The protagonist is named Senhor José; the only character in the novel to be given a proper name (all of the others are referred to simply by some unique and defining characteristic). Senhor José is around fifty years old and has worked as a low-level clerk in the Central Registry for more than two decades. Senhor José's residence, where he lives alone, adjoins the municipal building and contains the only side entrance into it. Lost in the tedium of a bureaucratic job, he starts to collect information about various famous people and decides, one evening, to use the side entrance to sneak in and steal their record cards.

On one nocturnal venture Senhor José grabs the record card of an "unknown woman" by mistake and quickly becomes obsessed with finding her. Senhor José uses his power as a registry clerk to gather information about the "unknown woman" from her past neighbors and, when it is suggested that he look her up in a phone book, he ignores the advice, choosing instead to keep his distance.

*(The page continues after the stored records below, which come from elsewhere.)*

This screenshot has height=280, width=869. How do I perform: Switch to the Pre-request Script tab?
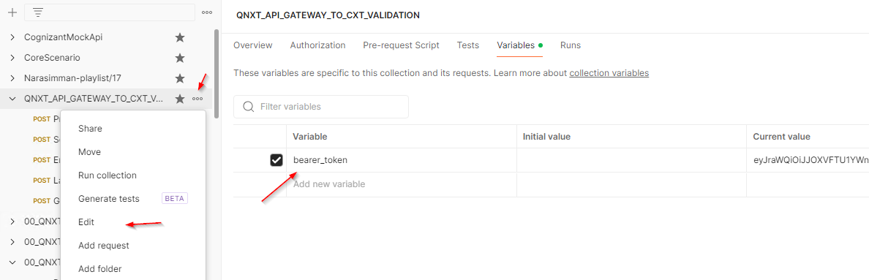click(x=402, y=45)
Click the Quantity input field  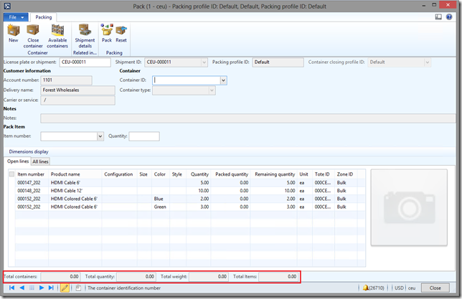pyautogui.click(x=143, y=136)
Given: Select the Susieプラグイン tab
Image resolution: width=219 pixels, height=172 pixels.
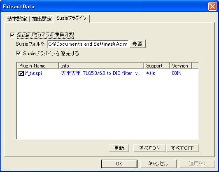Looking at the screenshot, I should (71, 18).
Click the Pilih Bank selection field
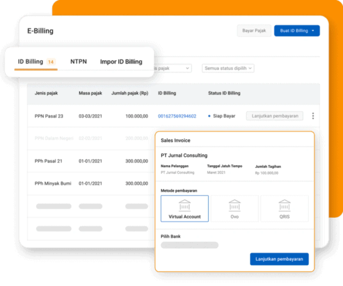Image resolution: width=343 pixels, height=286 pixels. point(190,245)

The search for this woman begins to consume him and affects his work to the point that it attracts the attention of the Registrar — head of the Central Registry — who, strangely, begins to regard Senhor José with sympathy. This special attention given to a clerk by the Registrar is unprecedented in the known history of the Central Registry and begins to worry his fellow employees. Senhor José further neglects his duties as a civil servant and risks his career to pursue this "unknown woman" he knows almost nothing about.

==Themes==
One of the main themes in All the Names, highlighted through Senhor José's journey in piecing together the life of the unknown woman and the effects she had on the people and things, as well as the registry's conclusion that the living and dead's files should be put together as one, is that in order to be properly looked at, the human condition must include the lives of the living and the dead, the remembered and the forgotten, and the known and unknown. Indeed, this is a recurring theme in Saramago's works.

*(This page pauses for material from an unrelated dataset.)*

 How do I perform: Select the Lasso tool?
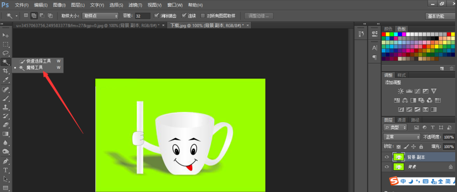[x=6, y=53]
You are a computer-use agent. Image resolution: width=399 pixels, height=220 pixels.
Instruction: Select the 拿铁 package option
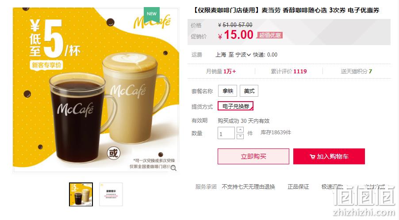pos(227,91)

Another theme is the absurdity of human action. As Saramago puts it:

Strictly speaking, we do not make decisions, decisions make us. The proof can be found in the fact that, though life leads us to carry out the most diverse actions one after the other, we do not prelude each one with a period of reflection, evaluation and calculation, and only then declare ourselves able to decide if we will go out to lunch or buy a newspaper or look for the unknown woman."
A third overarching theme is a search for human connection in the face of bureaucratic strictures, as well as mortality. Saramago said that whilst the book could superficially be seen as one about death, 'não é assim, é uma obra sobre a vida' ('no, it's not like that, it's a work about life').

==Sources==
- Saramago, José (1999). "All the Names"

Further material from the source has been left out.